**Assigned task:**
Output all the records below, word for word.

**Data for review:**
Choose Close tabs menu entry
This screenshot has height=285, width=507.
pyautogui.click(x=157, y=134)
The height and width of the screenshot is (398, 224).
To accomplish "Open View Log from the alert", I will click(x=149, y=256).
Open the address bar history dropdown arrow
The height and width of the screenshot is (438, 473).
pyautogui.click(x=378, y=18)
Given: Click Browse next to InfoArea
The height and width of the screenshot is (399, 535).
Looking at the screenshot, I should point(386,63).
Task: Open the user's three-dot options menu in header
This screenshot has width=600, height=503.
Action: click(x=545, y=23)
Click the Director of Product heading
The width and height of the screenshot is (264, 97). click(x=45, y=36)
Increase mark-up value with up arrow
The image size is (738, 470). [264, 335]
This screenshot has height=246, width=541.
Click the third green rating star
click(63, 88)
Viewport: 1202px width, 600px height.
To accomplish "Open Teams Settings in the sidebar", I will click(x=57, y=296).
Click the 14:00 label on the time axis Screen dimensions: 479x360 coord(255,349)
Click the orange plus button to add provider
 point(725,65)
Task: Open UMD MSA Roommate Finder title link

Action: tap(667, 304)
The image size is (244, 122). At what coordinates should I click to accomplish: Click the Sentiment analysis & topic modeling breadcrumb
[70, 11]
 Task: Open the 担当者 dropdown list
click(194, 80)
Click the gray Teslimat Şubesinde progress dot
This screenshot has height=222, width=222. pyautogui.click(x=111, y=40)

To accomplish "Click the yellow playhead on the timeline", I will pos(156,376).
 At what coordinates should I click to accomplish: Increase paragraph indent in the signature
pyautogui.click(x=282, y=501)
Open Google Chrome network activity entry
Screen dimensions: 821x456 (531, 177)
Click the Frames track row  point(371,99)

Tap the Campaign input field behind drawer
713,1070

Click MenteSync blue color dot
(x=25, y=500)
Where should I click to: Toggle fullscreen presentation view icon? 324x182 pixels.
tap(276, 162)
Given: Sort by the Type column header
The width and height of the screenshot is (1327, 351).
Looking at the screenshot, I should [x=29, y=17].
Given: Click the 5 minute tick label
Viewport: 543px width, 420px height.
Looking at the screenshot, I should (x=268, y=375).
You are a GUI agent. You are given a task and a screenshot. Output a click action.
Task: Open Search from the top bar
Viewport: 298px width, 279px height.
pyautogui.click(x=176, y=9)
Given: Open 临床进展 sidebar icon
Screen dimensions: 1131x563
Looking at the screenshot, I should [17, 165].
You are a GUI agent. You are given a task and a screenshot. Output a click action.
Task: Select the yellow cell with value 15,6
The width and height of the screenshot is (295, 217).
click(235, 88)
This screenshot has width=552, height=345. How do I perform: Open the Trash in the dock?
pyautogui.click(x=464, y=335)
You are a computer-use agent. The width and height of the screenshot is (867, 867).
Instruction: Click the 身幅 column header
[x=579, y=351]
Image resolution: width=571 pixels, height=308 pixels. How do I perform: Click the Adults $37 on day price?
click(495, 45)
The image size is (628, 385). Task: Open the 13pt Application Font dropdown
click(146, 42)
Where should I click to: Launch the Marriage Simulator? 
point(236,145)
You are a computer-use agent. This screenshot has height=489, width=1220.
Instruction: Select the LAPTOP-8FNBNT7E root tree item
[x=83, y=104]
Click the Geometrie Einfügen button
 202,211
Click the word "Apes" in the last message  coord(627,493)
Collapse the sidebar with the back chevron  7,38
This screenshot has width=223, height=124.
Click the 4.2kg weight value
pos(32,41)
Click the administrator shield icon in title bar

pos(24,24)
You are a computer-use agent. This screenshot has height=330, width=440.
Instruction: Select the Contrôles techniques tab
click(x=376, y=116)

**Task result:**
Choose Close tabs menu entry
This screenshot has height=285, width=507.
pyautogui.click(x=157, y=134)
The height and width of the screenshot is (398, 224).
To accomplish "Open View Log from the alert", I will click(x=149, y=256).
Open the address bar history dropdown arrow
The height and width of the screenshot is (438, 473).
pyautogui.click(x=378, y=18)
Given: Click Browse next to InfoArea
The height and width of the screenshot is (399, 535).
Looking at the screenshot, I should point(386,63).
Task: Open the user's three-dot options menu in header
This screenshot has width=600, height=503.
Action: click(x=545, y=23)
Click the Director of Product heading
The width and height of the screenshot is (264, 97). click(x=45, y=36)
Increase mark-up value with up arrow
The image size is (738, 470). [264, 335]
This screenshot has height=246, width=541.
Click the third green rating star
click(63, 88)
Viewport: 1202px width, 600px height.
To accomplish "Open Teams Settings in the sidebar", I will click(x=57, y=296).
Click the 14:00 label on the time axis Screen dimensions: 479x360 coord(255,349)
Click the orange plus button to add provider
 point(725,65)
Task: Open UMD MSA Roommate Finder title link

Action: tap(667, 304)
The image size is (244, 122). At what coordinates should I click to accomplish: Click the Sentiment analysis & topic modeling breadcrumb
[70, 11]
 Task: Open the 担当者 dropdown list
click(194, 80)
Click the gray Teslimat Şubesinde progress dot
This screenshot has height=222, width=222. pyautogui.click(x=111, y=40)

To accomplish "Click the yellow playhead on the timeline", I will pos(156,376).
 At what coordinates should I click to accomplish: Increase paragraph indent in the signature
pyautogui.click(x=282, y=501)
Open Google Chrome network activity entry
Screen dimensions: 821x456 (531, 177)
Click the Frames track row  point(371,99)

Tap the Campaign input field behind drawer
713,1070

Click MenteSync blue color dot
(x=25, y=500)
Where should I click to: Toggle fullscreen presentation view icon? 324x182 pixels.
tap(276, 162)
Given: Sort by the Type column header
The width and height of the screenshot is (1327, 351).
Looking at the screenshot, I should [x=29, y=17].
Given: Click the 5 minute tick label
Viewport: 543px width, 420px height.
Looking at the screenshot, I should (x=268, y=375).
You are a GUI agent. You are given a task and a screenshot. Output a click action.
Task: Open Search from the top bar
Viewport: 298px width, 279px height.
pyautogui.click(x=176, y=9)
Given: Open 临床进展 sidebar icon
Screen dimensions: 1131x563
Looking at the screenshot, I should [17, 165].
You are a GUI agent. You are given a task and a screenshot. Output a click action.
Task: Select the yellow cell with value 15,6
The width and height of the screenshot is (295, 217).
click(235, 88)
This screenshot has width=552, height=345. How do I perform: Open the Trash in the dock?
pyautogui.click(x=464, y=335)
You are a computer-use agent. The width and height of the screenshot is (867, 867).
Instruction: Click the 身幅 column header
[x=579, y=351]
Image resolution: width=571 pixels, height=308 pixels. How do I perform: Click the Adults $37 on day price?
click(495, 45)
The image size is (628, 385). Task: Open the 13pt Application Font dropdown
click(146, 42)
Where should I click to: Launch the Marriage Simulator? 
point(236,145)
You are a computer-use agent. This screenshot has height=489, width=1220.
Instruction: Select the LAPTOP-8FNBNT7E root tree item
[x=83, y=104]
Click the Geometrie Einfügen button
 202,211
Click the word "Apes" in the last message  coord(627,493)
Collapse the sidebar with the back chevron  7,38
This screenshot has width=223, height=124.
Click the 4.2kg weight value
pos(32,41)
Click the administrator shield icon in title bar

pos(24,24)
You are a computer-use agent. This screenshot has height=330, width=440.
Instruction: Select the Contrôles techniques tab
click(x=376, y=116)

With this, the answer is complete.